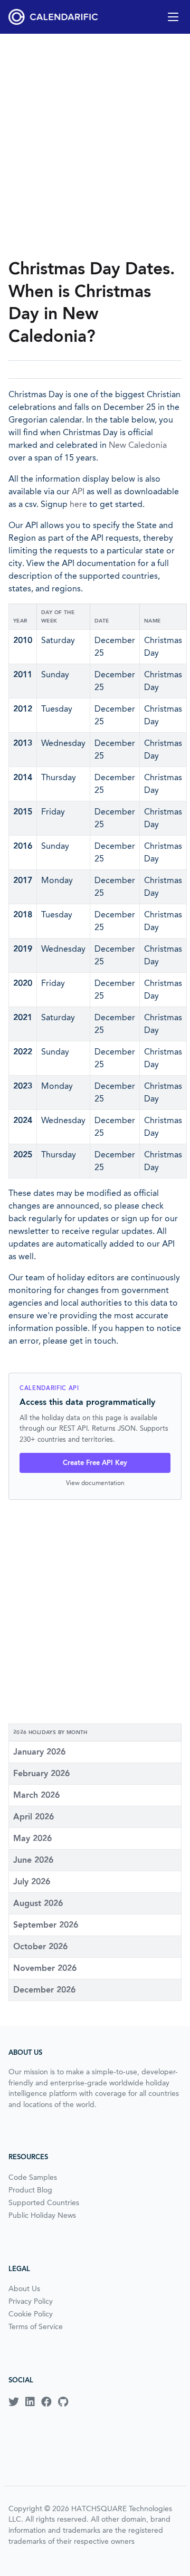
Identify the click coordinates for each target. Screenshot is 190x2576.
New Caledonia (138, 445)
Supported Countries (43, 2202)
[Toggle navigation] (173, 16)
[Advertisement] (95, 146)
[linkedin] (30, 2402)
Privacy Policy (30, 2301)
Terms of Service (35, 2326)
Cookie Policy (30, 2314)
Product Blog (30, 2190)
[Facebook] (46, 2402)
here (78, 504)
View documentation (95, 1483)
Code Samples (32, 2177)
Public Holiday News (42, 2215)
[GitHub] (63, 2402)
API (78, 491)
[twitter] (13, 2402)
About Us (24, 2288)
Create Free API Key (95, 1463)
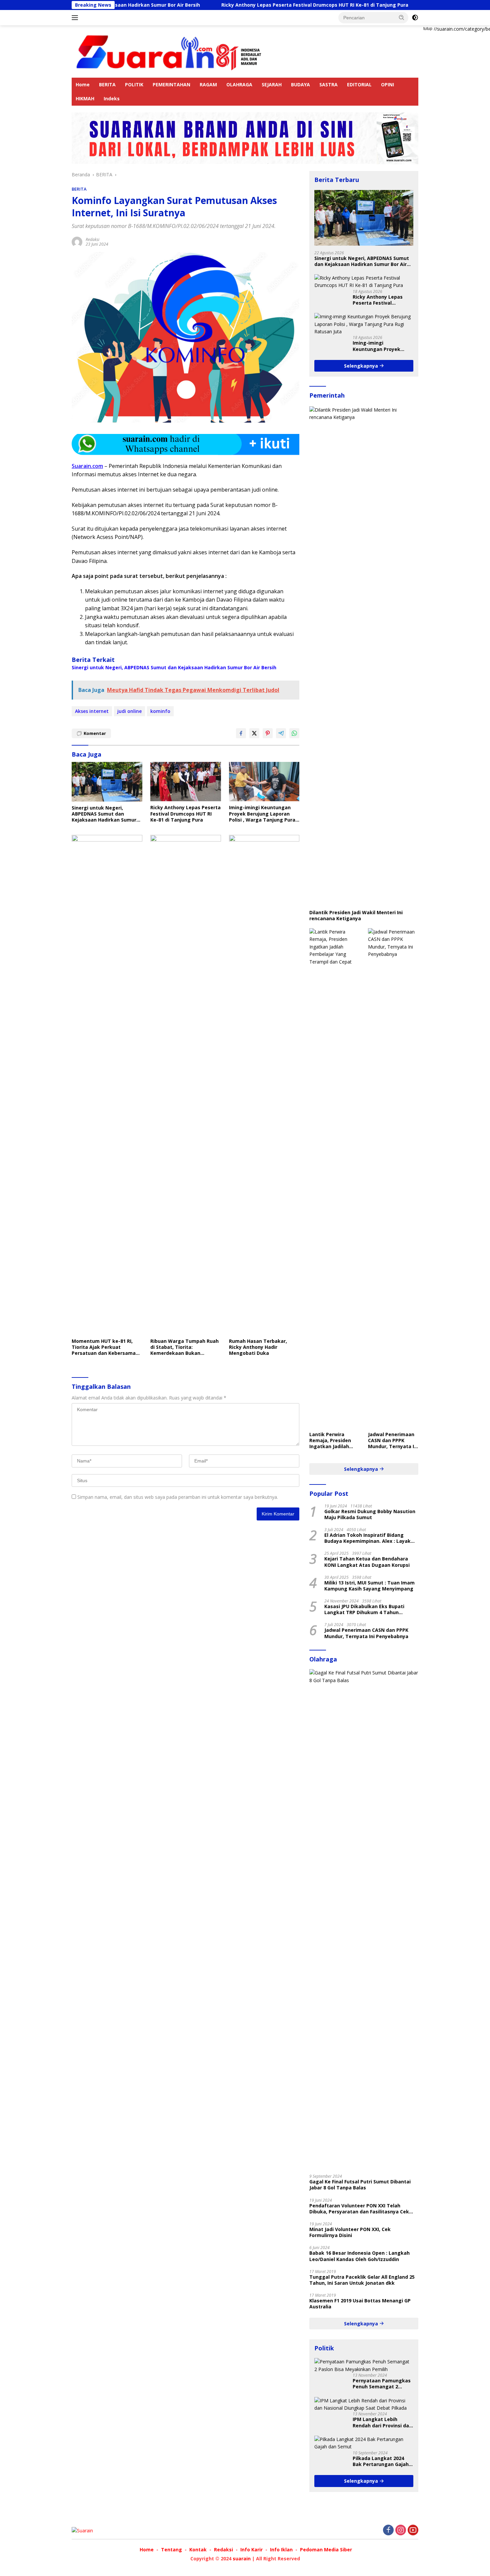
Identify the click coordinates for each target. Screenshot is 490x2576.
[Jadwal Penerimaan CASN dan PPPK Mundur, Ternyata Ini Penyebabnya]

→ AIM OF THE TASK: From the line containing "Terms of Service (35, 2326)" through the last line of the entries, both included, print each line exactly and omit any picture.

→ TASK ANSWER:
Terms of Service (35, 2326)
Cookie Policy (30, 2314)
Product Blog (30, 2190)
[Facebook] (46, 2402)
here (78, 504)
View documentation (95, 1483)
Code Samples (32, 2177)
Public Holiday News (42, 2215)
[GitHub] (63, 2402)
API (78, 491)
[twitter] (13, 2402)
About Us (24, 2288)
Create Free API Key (95, 1463)
Identify the click coordinates for each target. Screenshot is 490x2576.
[Jadwal Penerimaan CASN dan PPPK Mundur, Ternyata Ini Penyebabnya]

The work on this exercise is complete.